Exploring Molecular Glioblastoma: Insights from Advanced Imaging for a Nuanced Understanding of the Molecularly Defined Malignant Biology

Abstract

Molecular glioblastoma (molGB) does not exhibit the histologic hallmarks of a grade 4 glioma but is nevertheless diagnosed as glioblastoma when harboring specific molecular markers. MolGB can easily be mistaken for similar-appearing lower-grade astrocytomas. Here, we investigated how advanced imaging could reflect the underlying tumor biology. Clinical and imaging data were collected for 7 molGB grade 4, 9 astrocytomas grade 2, and 12 astrocytomas grade 3. Four neuroradiologists performed VASARI-scoring of conventional imaging, and their inter-reader agreement was assessed using Fleiss ϰ coefficient.
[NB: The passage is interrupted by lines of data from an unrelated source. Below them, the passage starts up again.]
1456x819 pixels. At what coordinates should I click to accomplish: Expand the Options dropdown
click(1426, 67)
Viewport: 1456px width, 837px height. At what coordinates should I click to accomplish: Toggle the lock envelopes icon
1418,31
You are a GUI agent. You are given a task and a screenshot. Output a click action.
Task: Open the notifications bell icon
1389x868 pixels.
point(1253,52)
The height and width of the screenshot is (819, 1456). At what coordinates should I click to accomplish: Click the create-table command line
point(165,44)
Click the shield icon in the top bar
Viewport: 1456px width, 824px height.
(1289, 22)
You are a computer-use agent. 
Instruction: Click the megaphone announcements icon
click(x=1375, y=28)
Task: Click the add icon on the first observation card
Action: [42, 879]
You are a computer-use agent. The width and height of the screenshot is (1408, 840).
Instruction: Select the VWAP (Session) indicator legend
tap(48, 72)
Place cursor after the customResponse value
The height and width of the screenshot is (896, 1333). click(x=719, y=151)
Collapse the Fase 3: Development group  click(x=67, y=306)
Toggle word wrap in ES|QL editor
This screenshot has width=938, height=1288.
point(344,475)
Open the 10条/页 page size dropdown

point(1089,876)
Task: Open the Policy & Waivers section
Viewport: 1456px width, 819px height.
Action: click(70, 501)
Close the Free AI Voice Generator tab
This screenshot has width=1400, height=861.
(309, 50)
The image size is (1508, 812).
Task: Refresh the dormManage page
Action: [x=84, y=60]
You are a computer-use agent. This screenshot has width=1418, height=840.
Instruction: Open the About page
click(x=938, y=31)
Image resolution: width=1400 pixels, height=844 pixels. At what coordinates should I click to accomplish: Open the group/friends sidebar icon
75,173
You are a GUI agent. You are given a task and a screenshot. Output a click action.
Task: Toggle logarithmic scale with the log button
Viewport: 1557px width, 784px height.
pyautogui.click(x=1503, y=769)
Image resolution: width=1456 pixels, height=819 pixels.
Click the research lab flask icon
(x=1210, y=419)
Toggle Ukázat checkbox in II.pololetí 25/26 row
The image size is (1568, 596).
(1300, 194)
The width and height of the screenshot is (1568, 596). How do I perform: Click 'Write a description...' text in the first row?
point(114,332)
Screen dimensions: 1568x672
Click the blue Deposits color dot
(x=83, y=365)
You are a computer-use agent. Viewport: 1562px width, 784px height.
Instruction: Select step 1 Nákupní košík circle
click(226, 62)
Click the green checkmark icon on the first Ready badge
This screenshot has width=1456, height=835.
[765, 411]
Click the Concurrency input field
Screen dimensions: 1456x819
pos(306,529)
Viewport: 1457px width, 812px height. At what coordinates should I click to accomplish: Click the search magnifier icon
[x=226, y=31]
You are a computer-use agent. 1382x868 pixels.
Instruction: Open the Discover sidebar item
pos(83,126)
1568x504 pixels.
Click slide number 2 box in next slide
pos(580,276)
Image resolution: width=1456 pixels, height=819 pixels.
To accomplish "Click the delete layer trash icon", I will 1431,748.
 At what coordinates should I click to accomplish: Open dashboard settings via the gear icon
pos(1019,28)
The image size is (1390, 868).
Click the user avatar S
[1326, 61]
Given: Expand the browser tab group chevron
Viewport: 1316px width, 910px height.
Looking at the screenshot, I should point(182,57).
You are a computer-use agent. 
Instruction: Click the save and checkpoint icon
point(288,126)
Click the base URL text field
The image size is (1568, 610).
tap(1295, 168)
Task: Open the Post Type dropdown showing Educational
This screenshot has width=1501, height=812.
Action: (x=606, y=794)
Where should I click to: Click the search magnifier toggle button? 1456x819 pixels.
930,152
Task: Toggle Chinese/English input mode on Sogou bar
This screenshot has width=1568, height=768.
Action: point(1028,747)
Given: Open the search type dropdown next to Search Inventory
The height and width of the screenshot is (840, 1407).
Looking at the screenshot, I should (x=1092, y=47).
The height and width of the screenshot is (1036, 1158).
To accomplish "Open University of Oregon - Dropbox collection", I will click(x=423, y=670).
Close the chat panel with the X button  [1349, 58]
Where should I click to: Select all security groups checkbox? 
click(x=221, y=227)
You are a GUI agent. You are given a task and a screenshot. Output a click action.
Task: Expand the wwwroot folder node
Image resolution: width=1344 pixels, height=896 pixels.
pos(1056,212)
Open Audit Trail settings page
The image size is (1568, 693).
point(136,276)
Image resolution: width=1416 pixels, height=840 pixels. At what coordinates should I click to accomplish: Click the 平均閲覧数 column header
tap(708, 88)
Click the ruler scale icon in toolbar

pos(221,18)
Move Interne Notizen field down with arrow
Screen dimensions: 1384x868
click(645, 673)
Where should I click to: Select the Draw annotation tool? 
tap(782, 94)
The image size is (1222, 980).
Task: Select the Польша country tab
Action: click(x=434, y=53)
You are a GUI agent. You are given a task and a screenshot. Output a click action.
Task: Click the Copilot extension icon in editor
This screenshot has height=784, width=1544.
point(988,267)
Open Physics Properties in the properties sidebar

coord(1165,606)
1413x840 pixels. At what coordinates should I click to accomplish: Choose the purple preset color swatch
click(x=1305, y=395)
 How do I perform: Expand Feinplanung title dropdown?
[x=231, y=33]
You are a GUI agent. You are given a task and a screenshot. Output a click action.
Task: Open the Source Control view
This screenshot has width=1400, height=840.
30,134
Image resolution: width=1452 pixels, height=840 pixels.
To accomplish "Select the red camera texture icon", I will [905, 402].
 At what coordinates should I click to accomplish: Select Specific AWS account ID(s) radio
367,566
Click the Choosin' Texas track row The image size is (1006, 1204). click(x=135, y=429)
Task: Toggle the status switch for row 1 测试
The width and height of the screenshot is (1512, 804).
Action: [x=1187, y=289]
To evaluate the potential of advanced imaging, two-sample t-test, one-way ANOVA, Mann-Whitney-U, and Kruskal-Wallis-test were performed to test for significant differences between apparent diffusion coefficient (ADC) and relative cerebral blood volume (rCBV) that were extracted fully automatically from the whole tumor volume. While conventional VASARI imaging features did not allow for reliable differentiation between glioma entities, rCBV was significantly higher in molGB compared to astrocytomas for the 5th and 95th percentile, mean and median values (p < 0.05). ADC values were significantly lower in molGB than in astrocytomas for mean, median, and the 95th percentile (p < 0.05). Although no molGB showed contrast enhancement initially, we observed enhancement in the short-term follow-up of one patient. Quantitative analysis of diffusion and perfusion parameters shows potential in reflecting the malignant tumor biology of molGB. It may increase awareness of molGB in a non-enhancing, "benign" appearing tumor. Our results support the emerging hypothesis that molGB might present glioblastoma captured at an early stage of gliomagenesis.